Hipp worked with Maple City Ice Sales Manager Doug Beach and leadership in Amherst to coordinate how his employees Burge and Jeff Miller could ride on the Clydesdales wagon.

Beach said he could see the excitement on Burge’s face when they were discussing the possibility of riding with the Clydesdales.

“It’s Bill’s area that he delivers in,” Beach said. “We thought, ‘How cool would it be if he could be sort of paraded around and give him his day?’”

Bill Burge started work for Mansfield Distributing Company as a summer job in high school in 1979. He’s worked as a delivery driver since he was 18. His wife, Mindy Burge, said he was “the popular boy in our class” because of his job.

Bill and Mindy Burge have lived in Mansfield their whole lives and have known each other since they were in 8th grade.

Beach said Bill Burge is “that guy who has the Budweiser man cave,” including branded raincoats and display merchandise collected from his years in the business.

“Everything is Budweiser to perfection with him,” Beach said. “This is what he knows, this is what he does.”

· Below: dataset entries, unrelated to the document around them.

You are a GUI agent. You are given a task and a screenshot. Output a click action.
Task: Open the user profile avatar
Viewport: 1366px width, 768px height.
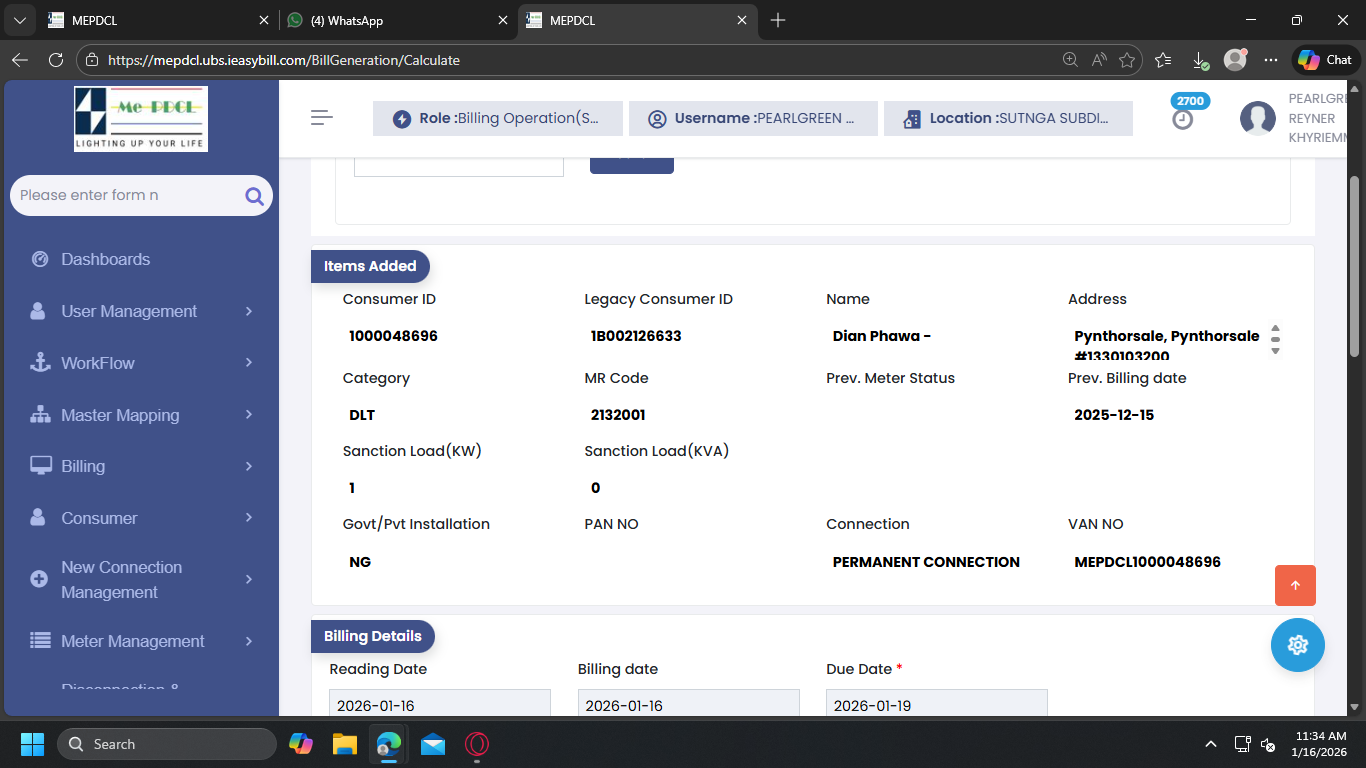pos(1257,119)
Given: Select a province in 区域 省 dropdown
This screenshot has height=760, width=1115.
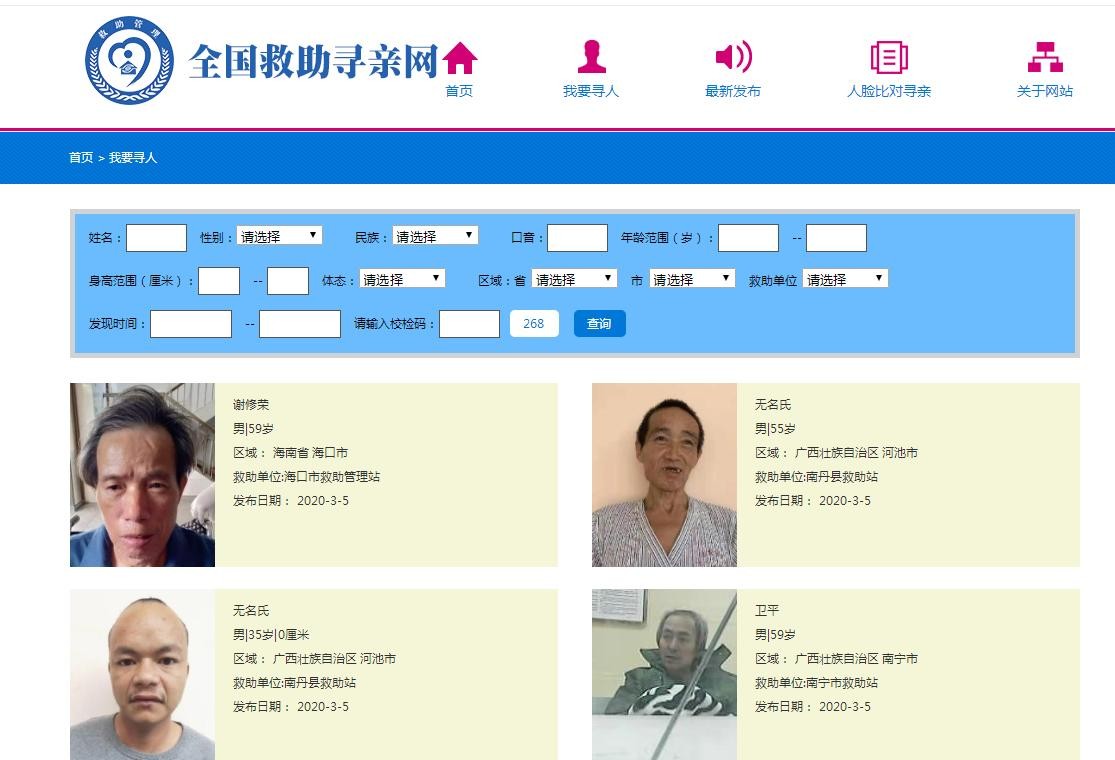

Though Beach had been talking for months with Amherst leadership, he didn’t get the final approval for his employees to ride on the wagon until the day before the parade.

“I was on pins and needles,” Bill Burge said. “They just had a last meeting with the people on the town council in Amherst to coordinate everything in the parade route and everything else.”

Mindy Burge said she asked her husband almost every day after he got home from work if he had heard a decision about riding with the Clydesdales. When the decision was made, she said, “We’re super excited. He deserves this.”

Though he’s seen the Budweiser Clydesdales multiple times, riding on the wagon was “unbelievable.”

“I couldn’t even describe it — all the people were just so welcoming and loved seeing the horses in all their majestic beauty,” Burge said. “It was quite an experience I’m sure I’ll never get again.”

Multiple family members and friends drove from Mansfield to Amherst to see him on the Clydesdales wagon.

Mindy Burge’s phone battery was almost dead by the end of the Clydesdale parade because she had been taking photos the whole 1.5-mile route.

“They represent such a great company to my eye — the way they have treated him over the years,” she said. “It’s pure class all the way.”

Bill Burge followed in his father’s footsteps, who also worked for Mansfield Distributing for more than 30 years. Even though Burge said his dad didn’t want him working in the beer industry, his father instilled “a good work ethic” in him and he always enjoyed the work, though it has been physically demanding.

Burge wore his father’s old Budweiser belt on the Clydesdales wagon Saturday with a Budweiser red polo shirt.

Through the dense crowd, Bill Burge saw bar owners he recognized and waved to friends as he helped pass out cases of beer to local bars on the parade route.

Once the parade was done, Burge said it hadn’t set in that he really rode on the Clydesdales wagon.

“Other than marrying my wife, it was the best experience,” he said. “I’m very humbled and grateful.”

 

  • Clydesdales are bred at Warm Springs Ranch in Boonville, Missouri.

  • Budweiser only tours with male horses ages 5–15 during parades.

  • Budweiser weighs and measures its horses, taking the taller Clydesdales on tour and using the smaller horses in commercials.

  • When a horse retires, it lives the rest of its life at Warm Springs Ranch and sometimes helps train younger horses to prepare for tour.

  • A typical Clydesdale eats 40 pounds of hay and drinks 30 gallons of water each day.

  • The Budweiser Clydesdales tour with two dalmatians, originally brought on to the team to guard beer cases while drivers had to leave the wagon and horses unattended.

  • Budweiser rents stables for the Clydesdales to stay at on overnight tours. The travel team drives trailers that can fit up to four horses.